Along with two outdoor and one indoor ring, the center now has 24 acres, most of it pasture land for the eight horses boarded there.

"My daughter was probably 4 when she started here. She's 16 now," Commissioner Robert Thomas said Thursday of his daughter Kelly.

"I have a niece that has cerebral palsy and she was interested in becoming a student," said Rotz, who got involved in the program in 1982. At 21, Elli Kegerreis of Chambersburg is still in the program and her mother Julie, a physical therapy assistant, has been a riding instructor for 10 years.

"The motion of the horse will activate the students' muscles the same way as when we are walking," Rotz said of the physically handicapped riders. Riding helps strengthen atrophied muscles, improve muscular control and loosen joints and muscles, she said.

For mentally and emotionally handicapped riders, "It helps a lot with self-confidence, self-esteem. It just makes you feel good," Rotz said.

Beyond physical and mental therapy, the center also provides recreation for children and young adults who often don't have much of a social life.

With a grant from Summit Health Alliance, the center will soon have a program for those who cannot ride. Rotz said that money will be used for a horse cart program.

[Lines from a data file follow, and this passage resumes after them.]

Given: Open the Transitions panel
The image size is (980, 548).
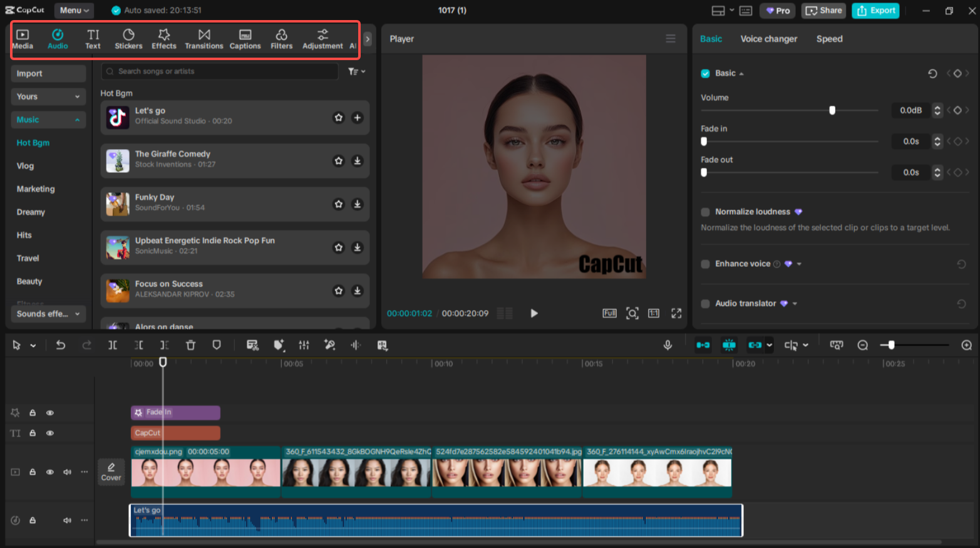Looking at the screenshot, I should tap(204, 39).
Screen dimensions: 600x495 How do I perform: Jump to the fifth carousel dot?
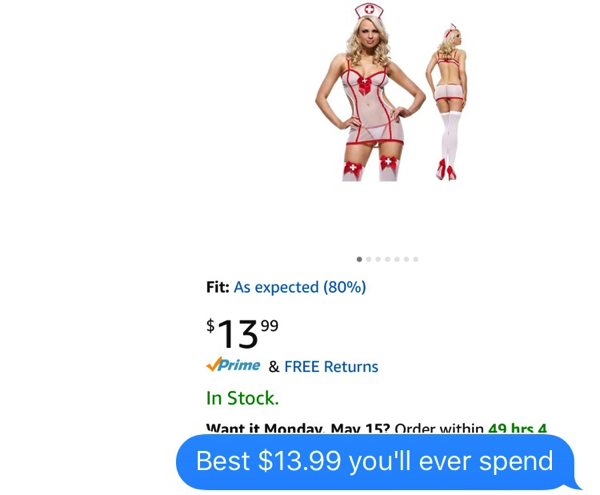point(397,259)
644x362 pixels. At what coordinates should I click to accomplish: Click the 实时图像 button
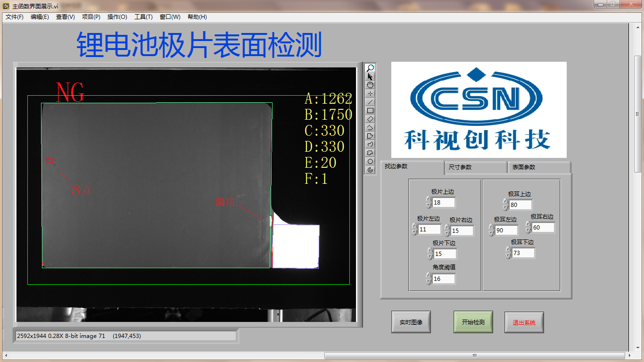pyautogui.click(x=411, y=321)
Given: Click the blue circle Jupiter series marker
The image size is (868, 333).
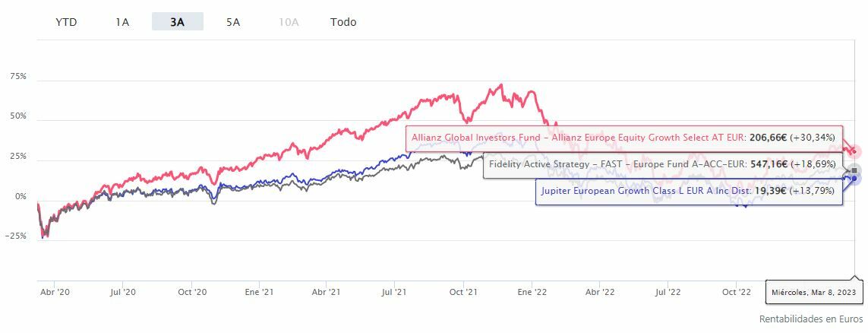Looking at the screenshot, I should [854, 179].
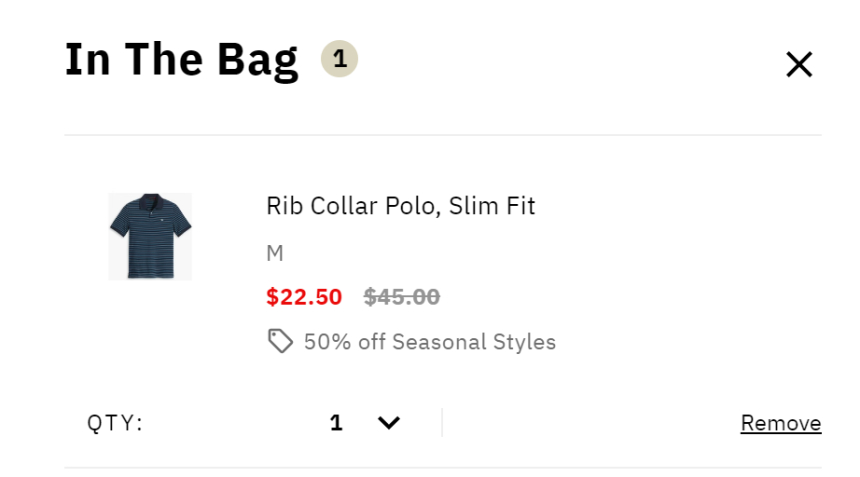The height and width of the screenshot is (477, 860).
Task: Select the quantity value 1
Action: pyautogui.click(x=336, y=423)
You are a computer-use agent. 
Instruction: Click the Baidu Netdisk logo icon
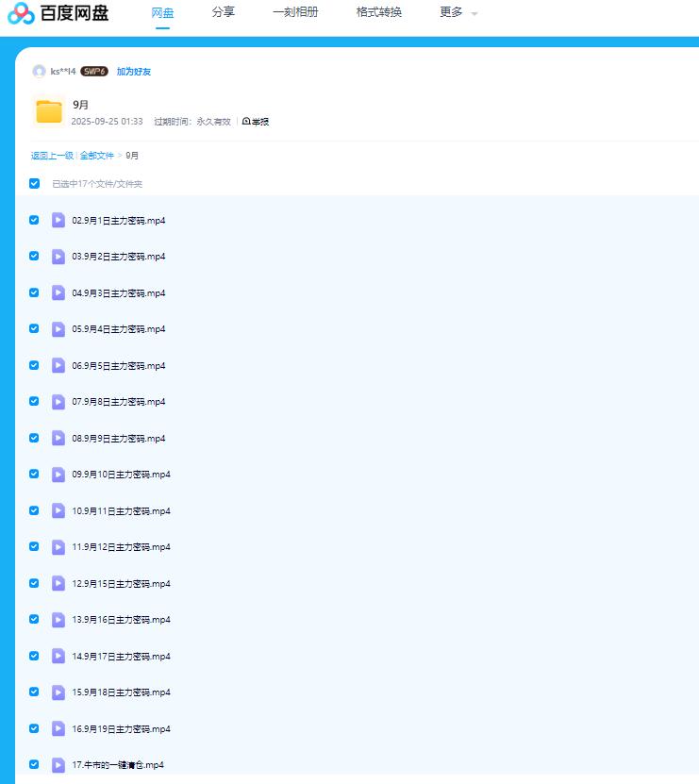coord(21,13)
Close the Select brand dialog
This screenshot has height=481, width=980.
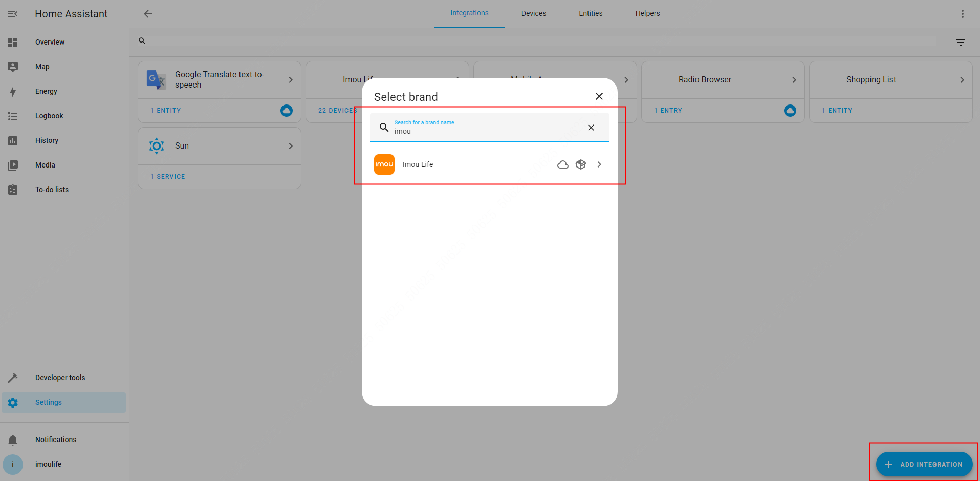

While there will be more room for riders, Rotz said the center can always use more volunteers. She said riders usually work with three people - an instructor who teaches them riding techniques and two "sidewalkers" who help make sure riders don't fall off.

The center is open from April to October, five days a week. Rotz said it could be open one more day if there wasn't a shortage of instructors. Qualification courses for instructors are offered at Wilson College in Chambersburg, she said.